El conocimiento no está en un lugar listo y esperando para ser leído, como hemos estado tan acostumbrados a considerar, sino que como decía Conquergood, hemos de habituarnos a concebir el saber como algo más performativo que textual, y por tanto, que la propia idiosincrasia de la cibernética de los sistemas observadores y del constructivismo, en cuanto va más allá de la causalidad lineal (a la que considera una particularidad de la circular, recursiva, autorreflexiva y autorreferente) no puede ser narrada como una cadena unidireccional de hechos, y por tanto, hemos de considerar el saber como algo distribuido en la red social de cerebros, en las conversaciones y acciones que se encuentran entre ellos, como un saber activo y diríamos que hipertextual al que sólo se puede acceder, parcialmente, a través de interfaces que nos proponen esquemas, mapas, itinerarios cognitivos relacionados con las preguntas que en cada caso vamos a querer contestar para actuar.

La siguiente reflexión contenida en “El arte cibernético por la teoría de la complejidad” me parecen muy claras sobre el papel que el conexionismo, como nuevo paradigma epistemológico, le usurpa al tradicional cognitivismo.

El conexionismo promueve la investigación de algoritmos de tratamiento paralelo, a diferencia del tratamiento secuencial de reglas aplicado por el cognitivismo, y promueve también un modo de funcionamiento distribuido que asegura una relativa equipotencialidad y una inmunidad a deterioros, a diferencia del cognitivismo que localiza la información y cuya pérdida compromete al sistema global. Un sistema conexionista es adaptativo y no requiere de una unidad central de tratamiento, y la coherencia global del sistema dinámico permite la manifestación de propiedades emergentes: son sistemas complejos. El conexionismo se expresa tecnológicamente en las redes neuronales artificiales, en la computación evolutiva, y en las tecnologías híbridas que incorporan la lógica difusa.

→ **ENTRADAS PARA PROCESAR**
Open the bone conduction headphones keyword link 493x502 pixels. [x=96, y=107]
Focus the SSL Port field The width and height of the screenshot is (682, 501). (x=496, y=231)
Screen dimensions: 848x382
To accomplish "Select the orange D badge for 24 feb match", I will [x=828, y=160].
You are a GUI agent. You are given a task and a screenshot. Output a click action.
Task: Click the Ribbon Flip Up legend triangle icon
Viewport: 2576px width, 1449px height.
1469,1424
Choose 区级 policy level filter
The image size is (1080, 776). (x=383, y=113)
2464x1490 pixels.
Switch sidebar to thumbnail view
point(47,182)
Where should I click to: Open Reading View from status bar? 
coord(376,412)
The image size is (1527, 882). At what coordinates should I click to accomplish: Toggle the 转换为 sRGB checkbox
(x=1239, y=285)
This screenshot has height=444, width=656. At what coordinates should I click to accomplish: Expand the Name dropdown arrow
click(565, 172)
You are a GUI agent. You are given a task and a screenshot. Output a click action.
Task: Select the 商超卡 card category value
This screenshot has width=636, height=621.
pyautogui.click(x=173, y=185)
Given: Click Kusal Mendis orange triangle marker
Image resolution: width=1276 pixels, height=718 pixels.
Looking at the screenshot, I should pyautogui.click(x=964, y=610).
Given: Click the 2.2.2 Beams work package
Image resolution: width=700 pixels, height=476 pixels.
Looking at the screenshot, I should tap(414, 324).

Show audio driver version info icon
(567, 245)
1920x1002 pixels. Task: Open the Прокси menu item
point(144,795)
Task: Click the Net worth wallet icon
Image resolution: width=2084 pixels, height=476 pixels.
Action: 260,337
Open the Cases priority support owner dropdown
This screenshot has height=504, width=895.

→ **TAREAS REQUERIDAS**
- A) Copia literalmente el tramo del texto sobre el conexionismo que va desde "El conexionismo promueve" hasta "la lógica difusa.".
- B) ¿Cuántas líneas de las entradas contienen la cadena "should"? Responde solo con el número.
Las entradas no guardan ninguna relación con el texto sobre el conexionismo.

→ **RESPUESTAS POR TAREA**
- A)
El conexionismo promueve la investigación de algoritmos de tratamiento paralelo, a diferencia del tratamiento secuencial de reglas aplicado por el cognitivismo, y promueve también un modo de funcionamiento distribuido que asegura una relativa equipotencialidad y una inmunidad a deterioros, a diferencia del cognitivismo que localiza la información y cuya pérdida compromete al sistema global. Un sistema conexionista es adaptativo y no requiere de una unidad central de tratamiento, y la coherencia global del sistema dinámico permite la manifestación de propiedades emergentes: son sistemas complejos. El conexionismo se expresa tecnológicamente en las redes neuronales artificiales, en la computación evolutiva, y en las tecnologías híbridas que incorporan la lógica difusa.

- B) 5